Transforming growth factor-beta-mediated chondrogenesis of human mesenchymal progenitor cells involves N-cadherin and mitogen-activated protein kinase and Wnt signaling cross-talk

Authors:
Tuli R, Tuli S, Nandi S, Huang X, Manner PA, Hozack WJ, Danielson KG, Hall DJ and Tuan RS
In:
J Biol Chem (2003) 278(42): 41227-41236
Experiment
The multilineage differentiation potential of adult tissue-derived mesenchymal stem cells (MSC), such as those from bone marrow and trabecular bones, makes them a useful model to investigate mechanisms regulating tissue development and regeneration, such as cartilage. The authors examined the mechanisms of transforming growth factor-beta (TGF-beta)-mediated MSC chondrogenesis, specifically the involvement of MAP kinase and Wnt signalling cascades. Therefore MSC were nucleofected with different expression plasmids encoding: a fragment of the aggrecan promoter, TCF (T-cell factor) binding site, a fragment of human collagen type II a1 procollagen.
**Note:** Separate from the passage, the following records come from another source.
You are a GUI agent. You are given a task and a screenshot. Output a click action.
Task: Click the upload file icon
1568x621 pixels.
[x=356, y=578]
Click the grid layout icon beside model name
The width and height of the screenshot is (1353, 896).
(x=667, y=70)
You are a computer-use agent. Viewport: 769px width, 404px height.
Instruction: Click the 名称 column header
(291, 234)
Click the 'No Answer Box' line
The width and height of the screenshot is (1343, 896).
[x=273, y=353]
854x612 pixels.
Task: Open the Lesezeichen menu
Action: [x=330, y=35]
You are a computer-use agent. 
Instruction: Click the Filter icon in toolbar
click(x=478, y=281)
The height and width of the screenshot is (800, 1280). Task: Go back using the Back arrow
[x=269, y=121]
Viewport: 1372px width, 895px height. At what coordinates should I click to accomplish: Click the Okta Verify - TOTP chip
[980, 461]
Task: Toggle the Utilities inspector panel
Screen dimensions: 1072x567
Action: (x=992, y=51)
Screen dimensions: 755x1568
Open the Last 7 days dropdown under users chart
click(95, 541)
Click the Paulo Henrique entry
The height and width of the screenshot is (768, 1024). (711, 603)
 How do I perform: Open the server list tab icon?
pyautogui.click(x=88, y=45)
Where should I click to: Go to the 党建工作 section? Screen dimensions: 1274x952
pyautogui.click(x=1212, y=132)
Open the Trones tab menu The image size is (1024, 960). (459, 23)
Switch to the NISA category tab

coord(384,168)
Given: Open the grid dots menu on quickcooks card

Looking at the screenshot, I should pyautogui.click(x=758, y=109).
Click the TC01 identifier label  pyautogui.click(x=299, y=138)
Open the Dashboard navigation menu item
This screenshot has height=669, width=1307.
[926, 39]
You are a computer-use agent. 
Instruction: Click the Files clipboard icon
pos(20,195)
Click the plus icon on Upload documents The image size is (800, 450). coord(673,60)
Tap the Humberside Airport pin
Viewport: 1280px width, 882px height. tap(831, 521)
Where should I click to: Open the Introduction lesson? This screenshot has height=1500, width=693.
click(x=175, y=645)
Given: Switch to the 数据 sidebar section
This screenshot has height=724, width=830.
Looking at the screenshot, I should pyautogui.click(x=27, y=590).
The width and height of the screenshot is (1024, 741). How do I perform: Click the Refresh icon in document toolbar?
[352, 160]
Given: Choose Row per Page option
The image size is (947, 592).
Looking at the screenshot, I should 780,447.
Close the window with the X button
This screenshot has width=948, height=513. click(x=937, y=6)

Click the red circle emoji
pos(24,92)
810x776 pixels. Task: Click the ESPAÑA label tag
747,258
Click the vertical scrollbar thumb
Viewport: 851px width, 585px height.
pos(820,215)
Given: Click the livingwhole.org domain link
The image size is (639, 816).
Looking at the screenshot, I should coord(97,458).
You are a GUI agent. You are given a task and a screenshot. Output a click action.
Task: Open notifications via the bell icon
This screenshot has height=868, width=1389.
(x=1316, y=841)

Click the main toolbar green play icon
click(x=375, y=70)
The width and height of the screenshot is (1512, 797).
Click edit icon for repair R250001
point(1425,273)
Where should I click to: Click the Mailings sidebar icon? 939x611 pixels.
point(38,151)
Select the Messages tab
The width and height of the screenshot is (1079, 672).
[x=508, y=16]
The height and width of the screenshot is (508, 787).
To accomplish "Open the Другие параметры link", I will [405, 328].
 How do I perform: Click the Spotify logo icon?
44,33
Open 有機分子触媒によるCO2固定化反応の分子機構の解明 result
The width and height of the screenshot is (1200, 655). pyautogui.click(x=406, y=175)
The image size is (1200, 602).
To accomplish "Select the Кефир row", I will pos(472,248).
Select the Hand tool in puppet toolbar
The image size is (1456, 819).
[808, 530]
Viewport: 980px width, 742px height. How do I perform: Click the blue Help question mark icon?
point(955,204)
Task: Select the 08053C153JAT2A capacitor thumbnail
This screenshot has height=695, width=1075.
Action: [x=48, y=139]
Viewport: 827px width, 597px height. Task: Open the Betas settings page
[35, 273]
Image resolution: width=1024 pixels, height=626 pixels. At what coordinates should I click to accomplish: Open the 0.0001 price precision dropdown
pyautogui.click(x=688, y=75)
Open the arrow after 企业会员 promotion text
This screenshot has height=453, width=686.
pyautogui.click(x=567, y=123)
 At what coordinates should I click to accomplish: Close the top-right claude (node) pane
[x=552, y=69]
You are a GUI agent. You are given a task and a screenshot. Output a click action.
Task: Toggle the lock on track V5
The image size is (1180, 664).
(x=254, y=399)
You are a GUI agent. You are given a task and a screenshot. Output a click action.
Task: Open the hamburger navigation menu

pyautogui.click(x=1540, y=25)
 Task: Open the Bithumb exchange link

The results demonstrate the involvement of p38, ERK-1 and JNK MAP kinase cascade in the positive regulation of mesenchymal chondrogenesis induced by TGF-beta1. In addition, the authors demonstrate the functional role of TGF-beta1-stimulated N-cadherin expression in the chondrogenic differentiation of MSC.
Abstract
The multilineage differentiation potential of adult tissue-derived mesenchymal progenitor cells (MPCs), such as those from bone marrow and trabecular bone, makes them a useful model to investigate mechanisms regulating tissue development and regeneration, such as cartilage. Treatment with transforming growth factor-beta (TGF-beta) superfamily members is a key requirement for the in vitro chondrogenic differentiation of MPCs. Intracellular signaling cascades, particularly those involving the mitogen-activated protein (MAP) kinases, p38, ERK-1, and JNK, have been shown to be activated by TGF-betas in promoting cartilage-specific gene expression. MPC chondrogenesis in vitro also requires high cell seeding density, reminiscent of the cellular condensation requirements for embryonic mesenchymal chondrogenesis, suggesting common chondro-regulatory mechanisms. Prompted by recent findings of the crucial role of the cell adhesion protein, N-cadherin, and Wnt signaling in condensation and chondrogenesis, we have examined here their involvement, as well as MAP kinase signaling, in TGF-beta1-induced chondrogenesis of trabecular bone-derived MPCs. Our results showed that TGF-beta1 treatment initiates and maintains chondrogenesis of MPCs through the differential chondro-stimulatory activities of p38, ERK-1, and to a lesser extent, JNK. This regulation of MPC chondrogenic differentiation by the MAP kinases involves the modulation of N-cadherin expression levels, thereby likely controlling condensation-like cell-cell interaction and progression to chondrogenic differentiation, by the sequential up-regulation and progressive down-regulation of N-cadherin. TGF-beta1-mediated MAP kinase activation also controls WNT-7A gene expression and Wnt-mediated signaling through the intracellular beta-catenin-TCF pathway, which likely regulates N-cadherin expression and subsequent N-cadherin-mediated cell-adhesion complexes during the early steps of MPC chondrogenesis.